Los Angeles-based media consultant Fred Davis, who has worked for Sen. John McCain and former president George W. Bush, created the fund Better Way LA last week.

Davis said he has raised $500,000 and hopes to raise at least $3.5 million more to campaign on behalf of James.

The Los Angeles Times first reported on the fund Saturday, and since then Davis said he has been getting a "spectacular" number of calls about James, largely from outside California.

With the GOP trying to reach out to minority groups and expand its base, Davis believes donors like the fact that James is Republican and openly gay.

"The feeling is, `This is exactly what the Republican Party needs,"' Davis said, pointing to the party's poor performance in the recent election, especially among Hispanics. The GOP also fared badly in some elections with gays and young voters.

"It makes him a novelty, it makes him interesting," Davis added. "It makes him break from the far right position."

A former prosecutor, James has carved out one of the lone "outside" positions in the 2013 mayor's race.

At debates and in interviews, he repeatedly blames other leading candidates City Controller Wendy Greuel, and council members Eric Garcetti and Jan Perry, all Democrats, for the city's beleagured fiscal state.

While he has garnered attention for his positions, and won the backing of groups like the San Fernando Valley Republican Club, James lags behind the other candidates in fundraising.

According to the most recent filings, James has raised about $275,000. Greuel and Garcetti have each raised about $2.8 million. Perry's donations total $1.3 million so far.

James, in a phone interview on Monday, said he was pleased with the formation of the super PAC, the first one established in the 2013 mayor's race.

James said that while he expects his sexual orientation will be discussed during the campaign - he is the only openly gay candidate among the front-runners - he doesn't expect it to be a major issue.

"My solutions (to the city's problems) are nonpartisan, my solutions are workable," James said. "And my solutions to the city's problems aren't related to my sexuality."

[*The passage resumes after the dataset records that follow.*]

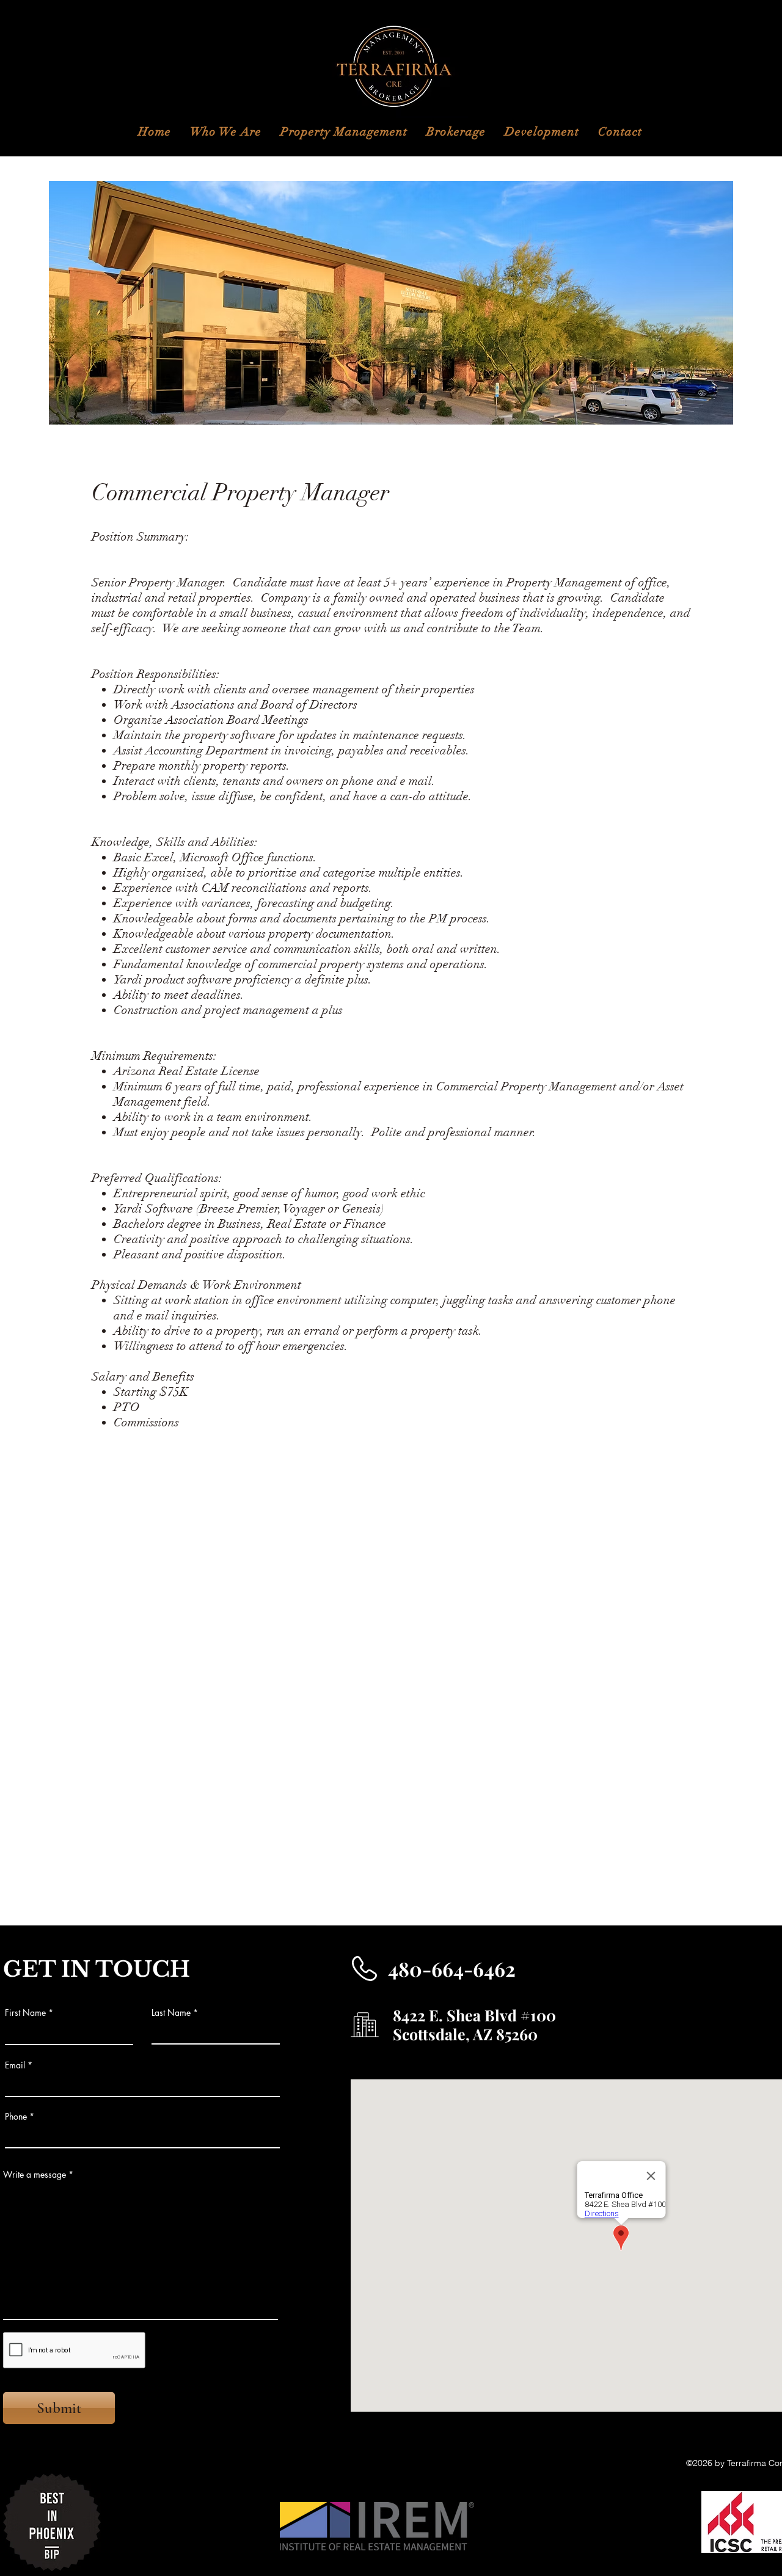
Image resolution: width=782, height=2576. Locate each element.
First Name (25, 2013)
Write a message (34, 2174)
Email (15, 2065)
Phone (16, 2116)
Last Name (171, 2013)
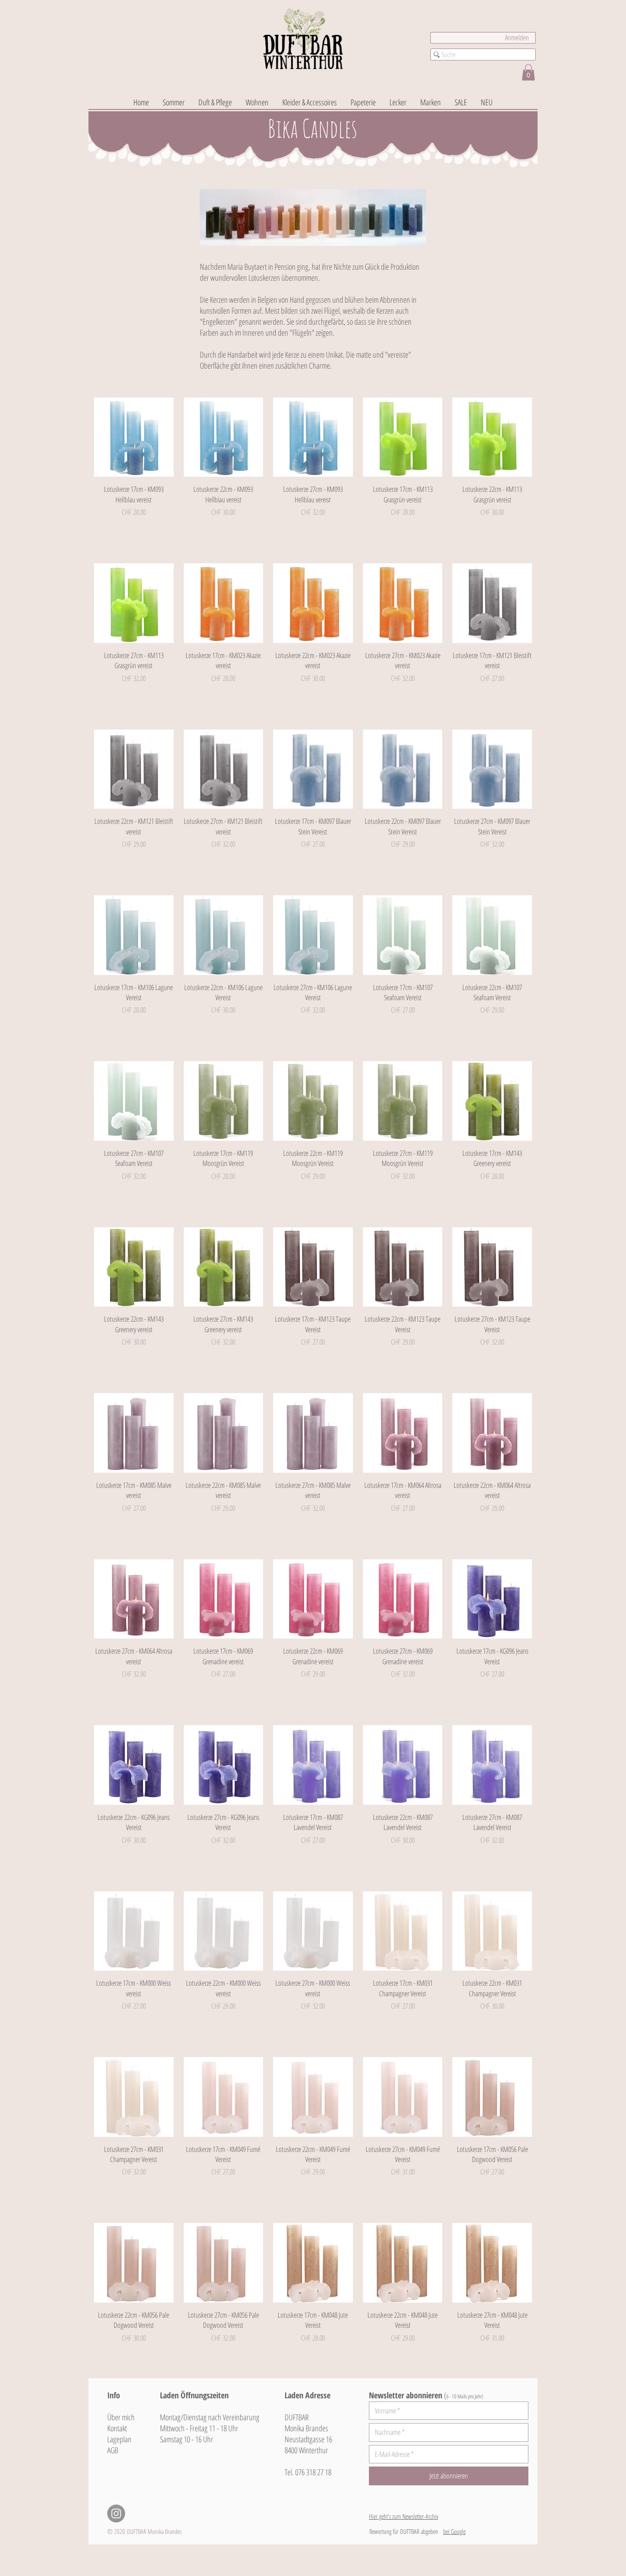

Eric Hacopian, a consultant for Perry, called the formation of the Davis' super PAC a significant development.

While citywide rules cap donations at $1,300 per election cycle, super PACs are allowed to spend unlimited amounts of money in support of a candidate.

"Does it have a chance of affecting the race? Absolutely," Hacopian said.

A lone Republican can have the edge in a field of Democrats, Hacopian added, pointing to the recent 46th Assembly race. In that San Fernando Valley-based race, Republican candidate Jay Stern trumped his rivals, including well-funded opponent Democrat Brian Johnson, to secure a place in the primary.

A chemistry teacher with no political experience, Stern's status as the sole Republican helped him gain votes. He ultimately lost to Adrin Nazarian in the general election, but his mere presence in the race edged out other Democrats like Johnson.

"He could throw off the race if he gets into the primary," Hacopian said of James.